I obviously do not know the truth, except to say that everyone of us is flawed in some way, and we should be careful about judging the totality of anyone’s life based on their worst moments.  Cancel culture would do well to consider this sad truth.

There will always be more work to be done, but the world really is a better place 50 years later

While many of today’s civil rights leaders like to reference MLK’s line about the “fierce urgency of now,” we should all consider how far the country has come in 50 years.  From the outright racism of segregation in the 60’s to the more casual racism and sexism of the 1980’s, much has changed for the much better.

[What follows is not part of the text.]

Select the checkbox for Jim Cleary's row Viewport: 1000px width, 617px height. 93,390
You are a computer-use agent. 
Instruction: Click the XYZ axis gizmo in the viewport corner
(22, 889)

Also in the “I have a dream speech,” MLK said, “It is obvious today that America has defaulted on this promissory note insofar as her citizens of color are concerned. Instead of honoring this sacred obligation, America has given the Negro people a bad check, a check which has come back marked insufficient funds…And so we’ve come to cash this check, a check that will give us upon demand the riches of freedom and the security of justice.”

While there remains work to be done, King was instrumental in passing the Civil Rights Act, effectively barring discrimination in the workplace and government.  From MLK’s vantage point in the 1960’s, one wonders if he could even imagine a day fifty years later when America would inaugurate the first black President, and now first black Vice President.

This doesn’t imply that every problem is solved, only that what would have been inconceivable in MLK’s day is now commonplace in ours. 

Martin Luther King Day celebrates those achievements and more to come.  In my opinion, we should also celebrate how the “magnificent words of the Constitution and the Declaration of Independence” make it possible to keep cashing these checks.  That is something we can all, hopefully, unify around.